Figure 1: Layout of the proposed system
The shipping cartons are transported out of the fast-pick area by the main conveyor, and there are two branches for
two kinds of cartons. Conveyor I is for the shipping cartons that do not need items from the traditional area. The
items requested for those orders are all located in the fast-pick area, and orders can be fully completed there. Those
cartons go directly for sealing and then are shipped out.
Conveyor II is for the shipping cartons that need items from the traditional area, which are transported out from the
traditional area by sorting conveyor and then are sorted to individual lanes. The workers at the end of the lanes put
the items into the right trays, which are controlled by the computer system. The trays transfer items into the right
shipping cartons coming from the fast-pick area.
3. Methodology
3.1 Heuristics for Storage Assignment
A storage assignment method is a set of rules that is used to assign the SKUs to storage locations. Since routing in
the fast-pick area is not considered in this research, the storage locations within a picking zone make no difference.
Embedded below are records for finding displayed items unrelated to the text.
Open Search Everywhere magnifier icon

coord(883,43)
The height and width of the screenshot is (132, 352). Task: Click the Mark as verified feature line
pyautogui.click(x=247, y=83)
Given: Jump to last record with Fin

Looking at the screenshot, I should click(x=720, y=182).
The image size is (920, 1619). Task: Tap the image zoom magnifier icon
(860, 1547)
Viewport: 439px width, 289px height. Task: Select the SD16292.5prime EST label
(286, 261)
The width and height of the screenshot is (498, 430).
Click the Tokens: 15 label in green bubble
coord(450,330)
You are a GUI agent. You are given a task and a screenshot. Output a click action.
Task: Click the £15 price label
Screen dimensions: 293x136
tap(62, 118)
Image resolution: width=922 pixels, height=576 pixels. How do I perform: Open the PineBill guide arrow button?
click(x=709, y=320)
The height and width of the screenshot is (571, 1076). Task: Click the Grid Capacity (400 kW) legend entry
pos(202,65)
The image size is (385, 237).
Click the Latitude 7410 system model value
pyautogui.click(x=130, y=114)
Consequently, the storage assignment methods make decisions about SKU selection (which SKUs should be stored
in the fast-pick area) and space assignment (how many zones a SKU is located in and which zones it is placed in),
but do not decide which individual storage locations a SKU should be placed in. The objective of the storage
assignment is to evenly balance the expected demand among picking zones. If the number of picks is not balanced
across zones, some zones will be idle while other zones are still busy. If the expected demand is evenly distributed,
the idle time of zones can be reduced, which matches the lean principle of eliminating idle time.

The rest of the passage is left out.